Hagel ordered a series of steps and reviews to increase the accountability of officers for what happens under their commands. He gave commanders until July 1 to inspect workspaces to make sure they are free of degrading materials, and he said the four military service chiefs have until Nov. 1 to recommend ways to assess officers and hold them accountable for their command climates.
Gen. Patton said that the assessments — which would include how well sexual assault prevention and victim care principles are incorporated into officers’ commands — could become part of the evaluation process for promotions.
The Defense Department also plans to hold meetings with sexual assault victims to talk about their experiences in reporting the crimes committed against them. And it has already created an expedited system of transfers for victims of sexual assault so they can escape their tormentors. Commanders have 72 hours to approve or turn down the request, and approved 216 of 218 of these requests last year, the report said.
Speaking about the arrest on sexual assault charges May 5 of Air Force Lt. Col. Jeffrey Krusinski, the service’s sexual assault prevention branch chief, Hagel said “we’re all outraged and disgusted by these very troubling allegations.” Air Force officials said they relieved Krusinski of his position as soon as they learned of the arrest; efforts to reach him for comment were not successful.
On Capitol Hill, House and Senate committees seized on the arrest as a sign of systemic problems. “While under our legal system everyone is innocent until proven guilty, this arrest speaks volumes about the status and effectiveness of DOD’s efforts to address the plague of sexual assaults in the military,” Senate Armed Services Committee Chairman Carl Levin, D-Mich., said at the opening of a hearing involving the Air Force’s leadership.
Gen. Mark Welsh, the service’s chief of staff, told Levin’s panel that he and Air Force Secretary Michael Donley were “appalled” and that the Air Force has requested jurisdiction over Krusinki’s case from the Arlington County police.
At the hearing, Sen. Kirsten Gillibrand, D-N.Y., raised her voice at Donley, saying that the case suggested a “failing in training and understanding of what sexual assault is” within the Air Force. “This is not good enough,” said Gillibrand, who has been advocating removal of sexual assault cases from the chain of command to encourage more victims to report their crimes with less fear of retribution. “I am highly concerned that so few victims feel they could ever receive justice that they won’t report,” she said.
Sen.

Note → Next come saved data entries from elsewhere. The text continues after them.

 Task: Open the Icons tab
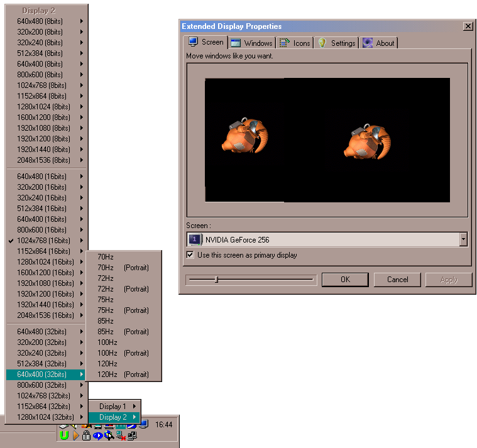click(295, 43)
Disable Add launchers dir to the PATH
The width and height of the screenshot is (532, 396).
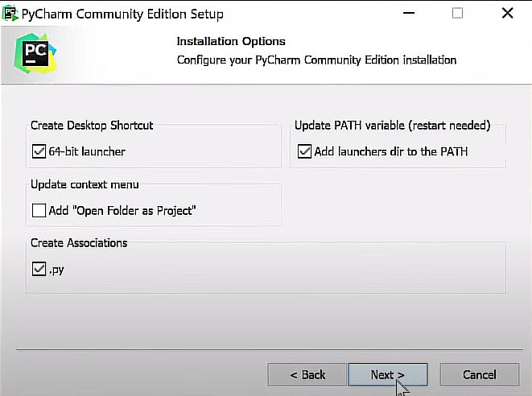pos(304,151)
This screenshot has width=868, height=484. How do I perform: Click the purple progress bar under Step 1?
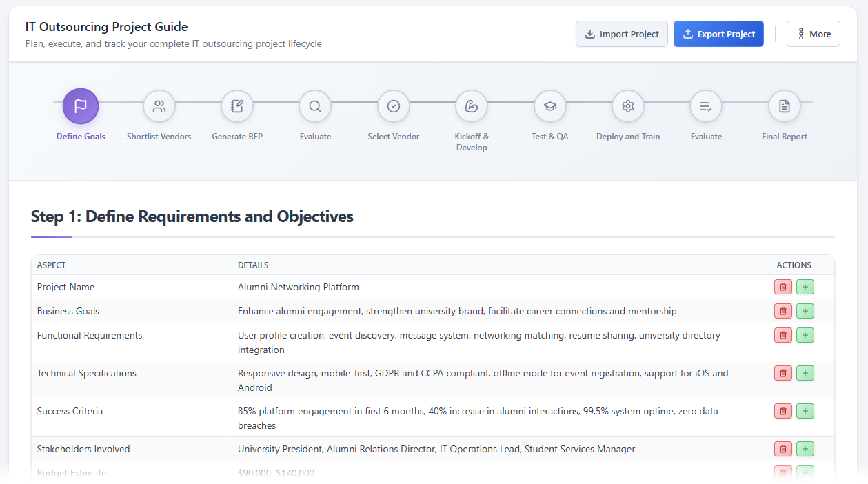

Claire McCaskill (D-Mo.), questioned why Krusinski was chosen to lead the Air Force sexual assault prevention unit, wondering what sort of background check was conducted. “It is hard for me to believe that someone would be accused of that behavior by a complete stranger and not have anything in their file that would indicate a problem in that regard,” she told Welsh. “Have you looked at his file to determine that his file was absolutely pristine?
Welsh said he examined Krusinski’s record, spoke to his supervisor, and found nothing that disqualified him for his postition.
McCaskill, perhaps speaking for all her colleagues, told Welsh, “I will be watching very carefully who is selected to replace Lt. Col. Krusinski because I think it is one of those time when you’ll be able to send a message, and I think it’s important we do it.” She already is holding up the nomination of Air Force Lt. Gen. Susan Helms to be vice commander of the U.S. Space Command while awaiting more information about Helms’ decision to overturn a jury conviction in a sexual assault case.
As a result of congressional furor over a similar case, Hagel urged Congress last month to eliminate a commander’s power to overturn a court martial, except for certain minor offenses, and require a written explanation for any adjustments in sentences. He reiterated at his news conference Tuesday that he wants Congress to act on his recommendations.